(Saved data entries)

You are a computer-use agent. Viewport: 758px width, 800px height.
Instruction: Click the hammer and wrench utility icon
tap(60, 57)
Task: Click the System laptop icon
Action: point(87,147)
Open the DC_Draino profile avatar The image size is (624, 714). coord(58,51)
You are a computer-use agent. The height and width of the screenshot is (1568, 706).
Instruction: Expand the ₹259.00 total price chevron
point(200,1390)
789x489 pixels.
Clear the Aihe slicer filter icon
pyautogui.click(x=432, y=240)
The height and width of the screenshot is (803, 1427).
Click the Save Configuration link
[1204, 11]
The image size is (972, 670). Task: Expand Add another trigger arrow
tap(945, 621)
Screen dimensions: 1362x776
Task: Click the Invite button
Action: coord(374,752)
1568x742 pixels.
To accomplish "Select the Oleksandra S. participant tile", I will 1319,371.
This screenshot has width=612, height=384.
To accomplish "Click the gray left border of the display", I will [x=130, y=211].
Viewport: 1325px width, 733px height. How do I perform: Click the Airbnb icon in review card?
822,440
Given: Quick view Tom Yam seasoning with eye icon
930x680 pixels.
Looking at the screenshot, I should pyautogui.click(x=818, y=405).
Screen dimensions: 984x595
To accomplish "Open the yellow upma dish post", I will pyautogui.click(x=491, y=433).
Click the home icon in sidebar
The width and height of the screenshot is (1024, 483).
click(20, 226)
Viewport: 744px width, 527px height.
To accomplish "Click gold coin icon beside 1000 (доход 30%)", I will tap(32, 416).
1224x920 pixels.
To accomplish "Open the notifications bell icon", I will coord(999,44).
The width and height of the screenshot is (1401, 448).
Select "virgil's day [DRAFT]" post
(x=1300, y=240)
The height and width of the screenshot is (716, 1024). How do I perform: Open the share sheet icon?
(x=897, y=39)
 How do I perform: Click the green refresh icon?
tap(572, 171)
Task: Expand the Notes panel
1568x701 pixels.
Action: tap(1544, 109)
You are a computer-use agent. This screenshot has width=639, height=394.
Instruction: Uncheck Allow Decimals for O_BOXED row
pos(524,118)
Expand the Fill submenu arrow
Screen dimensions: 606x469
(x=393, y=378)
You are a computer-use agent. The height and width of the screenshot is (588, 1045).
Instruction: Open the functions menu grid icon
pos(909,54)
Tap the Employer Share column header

Activity: Return the entries above exactly as they appear.

Solution:
You are a computer-use agent. Viewport: 758px width, 800px height.
Instruction: Click the hammer and wrench utility icon
tap(60, 57)
Task: Click the System laptop icon
Action: point(87,147)
Open the DC_Draino profile avatar The image size is (624, 714). coord(58,51)
You are a computer-use agent. The height and width of the screenshot is (1568, 706).
Instruction: Expand the ₹259.00 total price chevron
point(200,1390)
789x489 pixels.
Clear the Aihe slicer filter icon
pyautogui.click(x=432, y=240)
The height and width of the screenshot is (803, 1427).
Click the Save Configuration link
[1204, 11]
The image size is (972, 670). Task: Expand Add another trigger arrow
tap(945, 621)
Screen dimensions: 1362x776
Task: Click the Invite button
Action: coord(374,752)
1568x742 pixels.
To accomplish "Select the Oleksandra S. participant tile", I will 1319,371.
This screenshot has width=612, height=384.
To accomplish "Click the gray left border of the display", I will [x=130, y=211].
Viewport: 1325px width, 733px height. How do I perform: Click the Airbnb icon in review card?
822,440
Given: Quick view Tom Yam seasoning with eye icon
930x680 pixels.
Looking at the screenshot, I should pyautogui.click(x=818, y=405).
Screen dimensions: 984x595
To accomplish "Open the yellow upma dish post", I will pyautogui.click(x=491, y=433).
Click the home icon in sidebar
The width and height of the screenshot is (1024, 483).
click(20, 226)
Viewport: 744px width, 527px height.
To accomplish "Click gold coin icon beside 1000 (доход 30%)", I will tap(32, 416).
1224x920 pixels.
To accomplish "Open the notifications bell icon", I will coord(999,44).
The width and height of the screenshot is (1401, 448).
Select "virgil's day [DRAFT]" post
(x=1300, y=240)
The height and width of the screenshot is (716, 1024). How do I perform: Open the share sheet icon?
(x=897, y=39)
 How do I perform: Click the green refresh icon?
tap(572, 171)
Task: Expand the Notes panel
1568x701 pixels.
Action: tap(1544, 109)
You are a computer-use agent. This screenshot has width=639, height=394.
Instruction: Uncheck Allow Decimals for O_BOXED row
pos(524,118)
Expand the Fill submenu arrow
Screen dimensions: 606x469
(x=393, y=378)
You are a computer-use agent. The height and width of the screenshot is (588, 1045).
Instruction: Open the functions menu grid icon
pos(909,54)
Tap the Employer Share column header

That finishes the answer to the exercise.